Thurs. Nov. 16 (3am) to Sat. Nov. 18

Another hospital stay. After two months of things going relatively well, we found ourselves back in hospital. James had a another cold which developed into high fevers, rapid and laboured breathing. I always hate taking him to Emerge because I know he’s going to be pricked and prodded and "tortured", but in the end I decided I better take him in.

Upon arrival at the hospital I debated turning around and going home because my "oh-so-sick" little boy was bright and chipper and didn’t look "oh-so-sick", but they were waiting for us so I carried on. (We are on the hospitals chronic care list - yes, privileged people we are - and before I go to Emerge I call ahead and speak to the Pediatrician on Call.) Well James’ good spurt didn’t last that long and they got a chance to see why I had called in. We ended up staying in Emerg for 14 hours while they pricked, prodded and "tortured" the poor guy. For the first bit they were unsure whether to keep him or not, but then he spiked a bad fever and his breathing got worse so they decided they needed to keep him in. They tested for all kinds of viruses again, as well as a bladder infection, did a swab of his G-tube site to see if it was infected and attempted to scrape the wax off her eardrum so they could tell whether or not his ears were infected. They tried to cover all areas but in the end he just ended up on a broad-spectrum antibiotic again. This is another reason I hate taking him in - they always put him on antibiotics, causing more yeast infections. Because he did have a cold a few days before coming in they did a swab for RSV and then he was put into an isolation room. It was worth the wait in Emerge: we got the best room on the Ward ... our own private room WITH an attached bathroom (yes that’s right, the other private/isolation rooms do not have their own bathroom - does that make any sense?). Technically parents are not suppose to use the bathroom, but when it’s my own private one and there’s no one else using it ... only makes sense I do!! :) This makes it so much easier as he’s at an age where it’s so hard to get away from him and I have such a small bladder that I’m always in need of a bathroom.

The next morning he woke up more like himself and I thought we would go home, but they wanted to keep him until he had been 24 hours without a fever. He did have a couple lower fevers throughout the day, but the next day they still let him go ... good thing because it’s hard to keep a relatively healthy and active kid happy in a room when he’s hooked to tons of cords and monitors.

BUT, that’s not the end of the story ... before we were discharged the resident checked him over and thought she heard a heart murmur.
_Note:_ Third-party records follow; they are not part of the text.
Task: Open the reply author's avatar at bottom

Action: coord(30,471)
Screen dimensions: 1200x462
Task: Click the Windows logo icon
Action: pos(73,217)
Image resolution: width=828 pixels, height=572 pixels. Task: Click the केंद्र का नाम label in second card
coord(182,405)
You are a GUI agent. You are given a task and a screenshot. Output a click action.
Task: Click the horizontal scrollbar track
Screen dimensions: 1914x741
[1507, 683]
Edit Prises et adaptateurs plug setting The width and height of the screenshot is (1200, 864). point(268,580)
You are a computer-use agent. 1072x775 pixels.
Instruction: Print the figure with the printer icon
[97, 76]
She called in the senior resident who heard the same thing, they proceeded to call the Team Doctor. He too heard it and was quite confident that it was not just a silent murmur, but an Apical Muscular VSD (I was later told by my Ped that it was pretty guttsy of him to name it that as you cannot tell without tests what kind of murmur it is), which is a hole between the left and right chambers, allowing oxygen-rich blood to go back to the lungs. He felt an Echo (an ultrasound of the heart) should be done. When he found out that James was going to be sedated on November 29 for an Endoscopy he said they would coordinate it to all be done at the same time. After waiting several hours just to get our discharge papers we finally got home late afternoon.

Chubby James.

At one point they loaded him with IV fluids because they thought he was
dehydrated. They had tried to get urine via a cathera and absolutely nothing would come out, not even a drop. So they loaded him with IV and tried again ... and still they could not get a drop out. They were baffled as a cathera can only go one way on a boy ... but hey, this is James. Poor guy was sore after that and then when he had to pee he would wiggle and squirm and cry ... hint for mom to grap the urine bottle and catch what's coming .... and so we got a "clean" urine specimen.